士業別の相続手続きの相談先や報酬、全てまとめてみました!
相続が起きると、悲しみも束の間、各種手続きが押し寄せてくる。そんな時に、誰か専門家に相談に行くことが想定されるが、問題は「誰に相談に行けばいいか分からない」ことである。
そこで、士業別に、相続が起きた後、どこに相談に行けばいいのか紹介していこう。
1.司法書士
取扱業務:不動産の名義変更(相続登記)
報酬相場:不動産の相続登記1箇所について10万円前後が目安
相続手続きで最も相談先として多いのが、司法書士である。故人が不動産を所有していれば、相続する相続人の名義に登記簿上の名義人を変更することになるが、その相続登記という手続きを行うことができるのが、司法書士である。
戸籍を収集し、相続関係図を作成し、不動産の名義変更手続きを法務局に申請するのが主な仕事であるが、時間のある人であれば、司法書士に依頼せずに自分で行うことも可能である。ただし手続きは比較的難しいため、専門家である司法書士に相談することが望まれる。
2.弁護士
取扱業務:遺産分割調停手続き、遺留分減殺請求
報酬相場:遺産額に応じて、各事務所で差がある(面談時に費用の見積もりを聞くことが重要)
弁護士が相続の場面で登場するのは、主に「相続人間で揉めている時」と「遺言があったが、遺留分が侵害されている時」の2つだ。
争いがなく、円満に相続が進んだ場合、相続人全員が遺産分割協議書に署名押印をすることで、遺産分割が成立するが、そうでない場合には、家庭裁判所へ調停を申し出ることになる。つまり、揉めていて、当事者間ではその争いを解決できない場合には弁護士に相談することになる。
また遺言があった場合、遺言通りの内容で相続が行われるため、揉める余地がないように思われるが、「遺留分が侵害されていた場合」には、侵害されている側から遺留分減殺請求という訴えを起こすことになる。この手続きを行うのが弁護士だ。
(ちなみに遺留分とは、例えば「全財産を友達のAに相続させる」というような遺言があった場合、残された家族の生活に影響がでることがあるため、民法で一定割合の権利を保全している割合のことである)

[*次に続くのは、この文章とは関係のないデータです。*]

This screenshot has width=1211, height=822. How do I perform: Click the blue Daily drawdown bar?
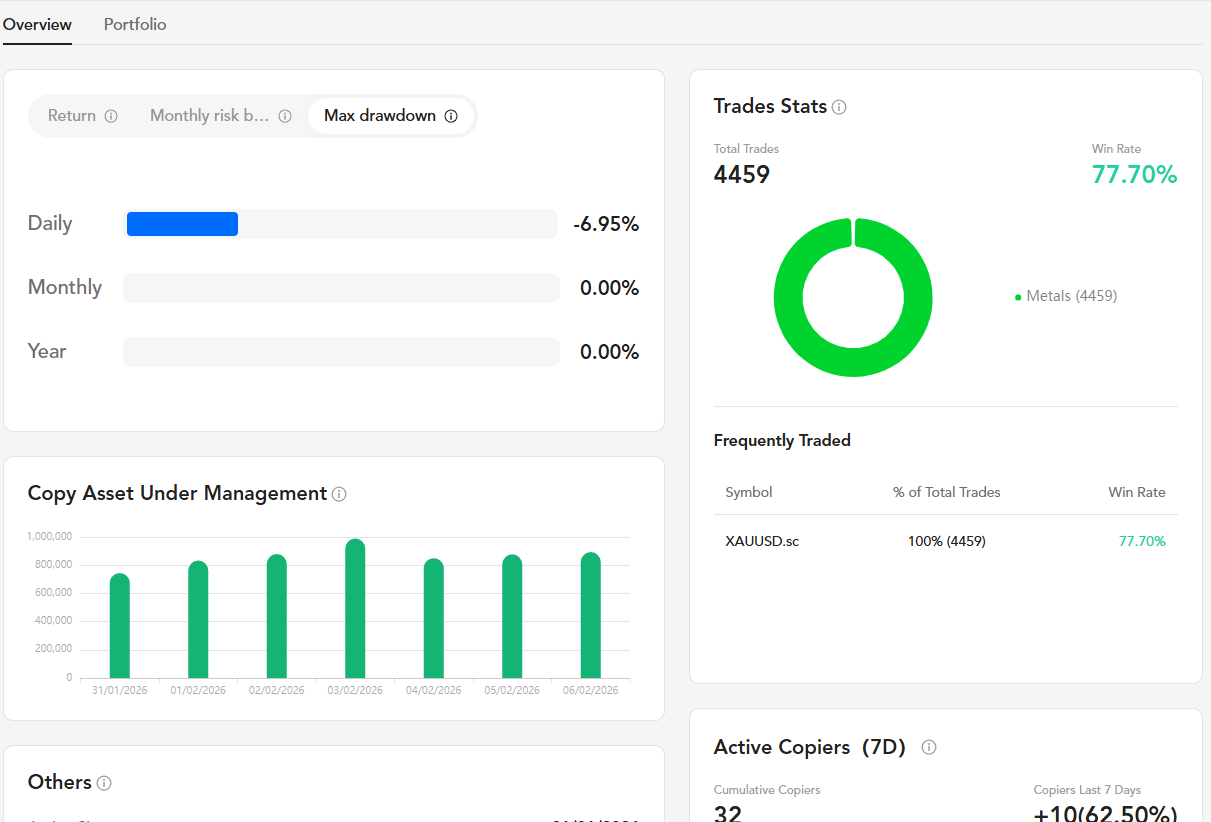(x=182, y=224)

弁護士に相談と聞くと、報酬も高いイメージがあるが、実際にも各種相続手続きの中で発生する費用の中では高額な部類に入るため、依頼した場合にどの程度の弁護士報酬が発生するのかを、きちんとヒアリングする必要がある。
3.税理士
取扱業務:相続税申告業務、(所得税の準確定申告業務)
報酬相場:遺産総額の0.5%~1.0%が相場だが、各事務所によってバラつきがある
2015年1月以降の発生から相続税が改正され、基礎控除以上(3000万円+法定相続人の人数×600万円)の財産がある場合には、相続開始から10ヵ月以内に相続税申告をする義務が生じる。

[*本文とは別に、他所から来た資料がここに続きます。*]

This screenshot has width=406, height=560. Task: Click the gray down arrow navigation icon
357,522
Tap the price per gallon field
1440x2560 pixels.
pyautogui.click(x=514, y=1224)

このため、故人の財産総額が相続税の基礎控除以上あるような場合には、税理士に相談にするとよいだろう。特に相続税申告は、毎年の所得税の確定申告と異なり、作成に専門性が求められるため、後の税務調査のこと等を考えると、税理士に依頼するほうが安心だ。
また相続税とは異なり、亡くなった年の所得税を4ヶ月以内に申告する準確定申告という手続きが必要な場合にも税理士に相談することができる。

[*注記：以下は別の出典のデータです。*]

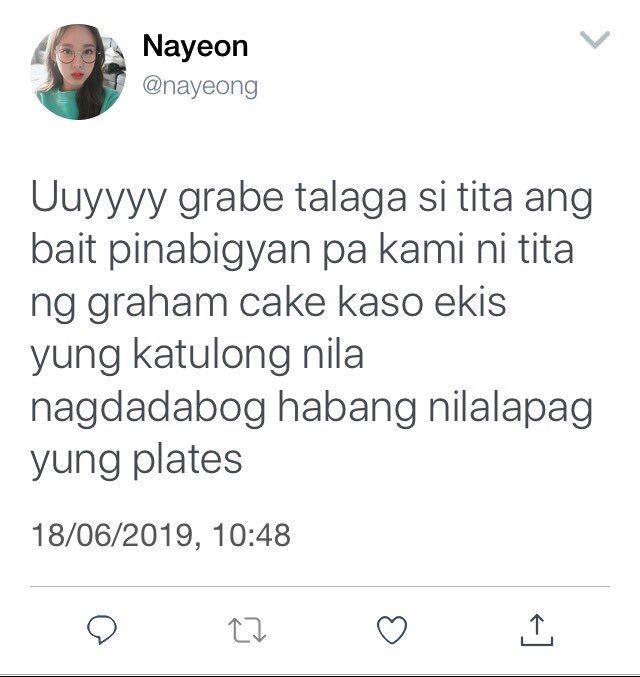Click the word "plates" ending the tweet
Viewport: 640px width, 677px height.
pyautogui.click(x=187, y=461)
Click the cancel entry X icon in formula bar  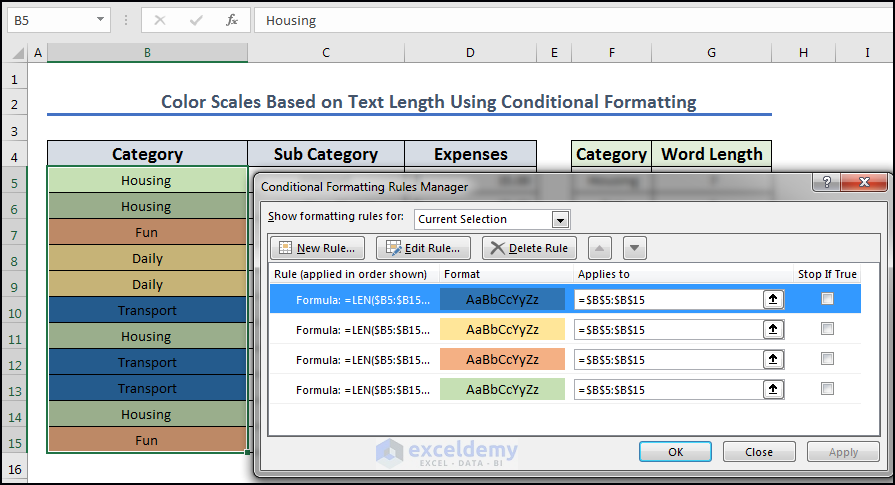tap(161, 20)
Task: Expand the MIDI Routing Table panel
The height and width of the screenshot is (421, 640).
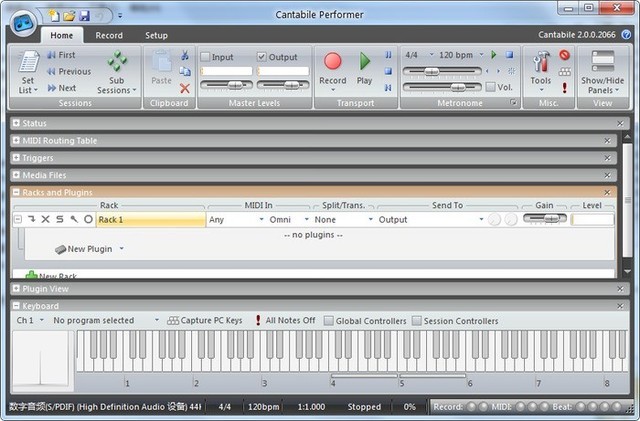Action: coord(16,141)
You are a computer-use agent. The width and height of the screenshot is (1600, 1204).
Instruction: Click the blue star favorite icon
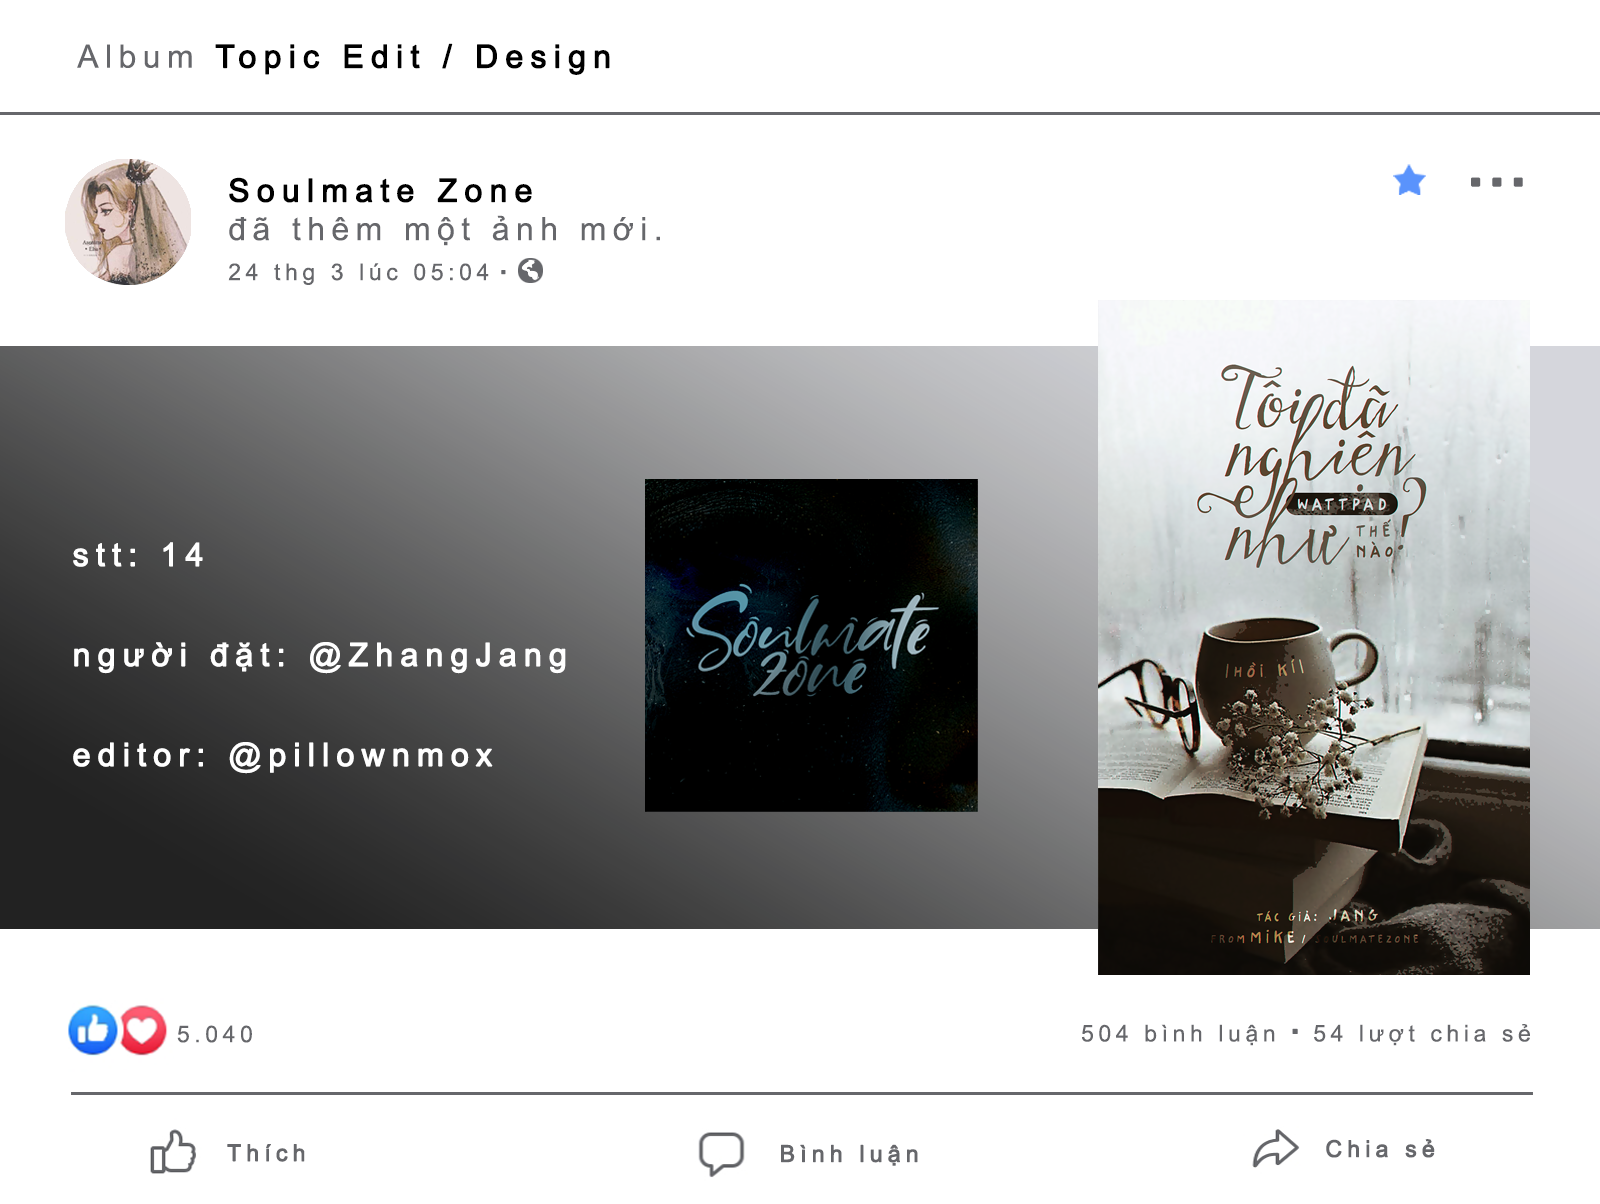[x=1409, y=181]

相続税の税理士報酬も弁護士と同様、各事務所ごとに報酬相場にバラつきがあるが、おおよそ遺産総額の0.5%~1.0%前後の報酬を設定している会計事務所が多い。税理士報酬の高低のみならず、実績や専門性にも配慮して相談先を選定するとよいだろう。
4.行政書士(司法書士)
取扱業務:各種財産名義変更手続き(不動産除く)
報酬相場:内容によるが、5万円~30万円
故人が不動産を所有しておらず、金融機関の名義変更や戸籍収集等の手続きをお願いしたい場合には、行政書士に相談するとよいだろう。行政書士だからできる独占業務は少ないものの、報酬面では前記の3士業に比べて低額のことが多く、相談しやすいといえる。
5.不動産鑑定士
取扱業務:相続不動産の時価鑑定、広大地評価意見書作成(相続税用)
報酬相場:1箇所20万円~50万円程度(規模等による)
相続財産の分け方を決定する際に、不動産の適正な時価を知る必要がある際には、不動産鑑定士による不動産鑑定評価を利用することがある。例えば、自宅と金融資産のみが遺産であり、子2人で財産分けをする場合に、公平な遺産分割の視点から自宅の適正な時価を知りたい場合や、係争中で家庭裁判所に不動産の適正な時価を提出する際等に利用される。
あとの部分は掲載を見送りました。